Dr. Shoaib Samandar and Dr. Tanmay Das

Friday, February 23, 2024

SYNOPSIS 

The emergence of autonomous vehicles driving along human-driven traditional vehicles creates a mixed traffic environment on the roads. It is necessary to understand the intricate dynamics between the AVs and TVs while operating in terms of car-following. However, most of the AV car-following models are calibrated and validated based on homogenous traffic ignoring the mixed traffic dynamics. In this seminar, Dr. Das and Dr. Samandar delve into the complexities of car-following dynamics in mixed-traffic environments, where autonomous vehicles interact with traditional vehicles. The speakers introduce a cutting-edge car-following model, leveraging a long short-term memory (LSTM) based deep neural network specifically tailored for AVs navigating mixed traffic conditions. What sets this model apart is the incorporation of L2 regularization, a modification designed to enhance generalizability. This enhancement proves pivotal in accurately predicting high accelerations and decelerations, contributing to the model's heightened accuracy.

ABOUT THE SPEAKER 

Dr. Tanmay Das, Ph.D. in Civil Engineering (Transportation Systems) from North Carolina State University, specializes in applying AI to traffic flow theory. His research centers on car-following dynamics and safety evaluations of autonomous vehicles (AVs) navigating mixed traffic scenarios with connected and autonomous vehicles (CAVs) and traditional vehicles (TVs).
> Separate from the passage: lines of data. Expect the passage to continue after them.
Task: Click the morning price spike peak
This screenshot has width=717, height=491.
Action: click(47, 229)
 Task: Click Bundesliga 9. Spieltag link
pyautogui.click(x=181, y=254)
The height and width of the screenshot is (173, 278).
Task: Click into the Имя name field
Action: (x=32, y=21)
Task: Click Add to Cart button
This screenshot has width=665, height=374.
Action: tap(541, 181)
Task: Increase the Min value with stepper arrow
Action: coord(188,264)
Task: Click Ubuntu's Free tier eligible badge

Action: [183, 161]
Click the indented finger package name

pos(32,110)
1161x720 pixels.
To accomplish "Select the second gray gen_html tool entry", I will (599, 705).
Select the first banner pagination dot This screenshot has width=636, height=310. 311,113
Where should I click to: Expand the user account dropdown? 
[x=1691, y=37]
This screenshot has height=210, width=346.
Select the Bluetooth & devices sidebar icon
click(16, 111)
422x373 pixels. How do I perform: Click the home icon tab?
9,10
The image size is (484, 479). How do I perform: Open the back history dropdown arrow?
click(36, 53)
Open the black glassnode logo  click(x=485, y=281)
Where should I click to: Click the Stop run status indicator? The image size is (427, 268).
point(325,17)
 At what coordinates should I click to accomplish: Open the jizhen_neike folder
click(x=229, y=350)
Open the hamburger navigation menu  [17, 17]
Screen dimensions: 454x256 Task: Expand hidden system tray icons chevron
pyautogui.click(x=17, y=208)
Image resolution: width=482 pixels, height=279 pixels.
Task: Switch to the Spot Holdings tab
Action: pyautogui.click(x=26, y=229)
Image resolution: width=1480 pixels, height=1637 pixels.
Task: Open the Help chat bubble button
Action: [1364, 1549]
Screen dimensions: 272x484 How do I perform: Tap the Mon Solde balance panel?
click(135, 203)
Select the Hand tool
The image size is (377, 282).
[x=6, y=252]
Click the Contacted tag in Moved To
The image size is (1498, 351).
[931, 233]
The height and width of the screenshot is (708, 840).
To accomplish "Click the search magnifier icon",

Currently serving as a Highway Safety Analyst at VHB in Raleigh, NC, Dr. Das also holds a role as a Research Assistant Scholar at the Institute for Transportation Research and Education, North Carolina State University.

Dr. Shoaib Samandar, a research scholar at NC State University, specializes in Intelligent Transportation Systems, focusing on the integration of artificial intelligence in transportation systems and the development of connected-autonomous vehicles. His research contributions in these domains are documented in over a dozen peer-reviewed publications.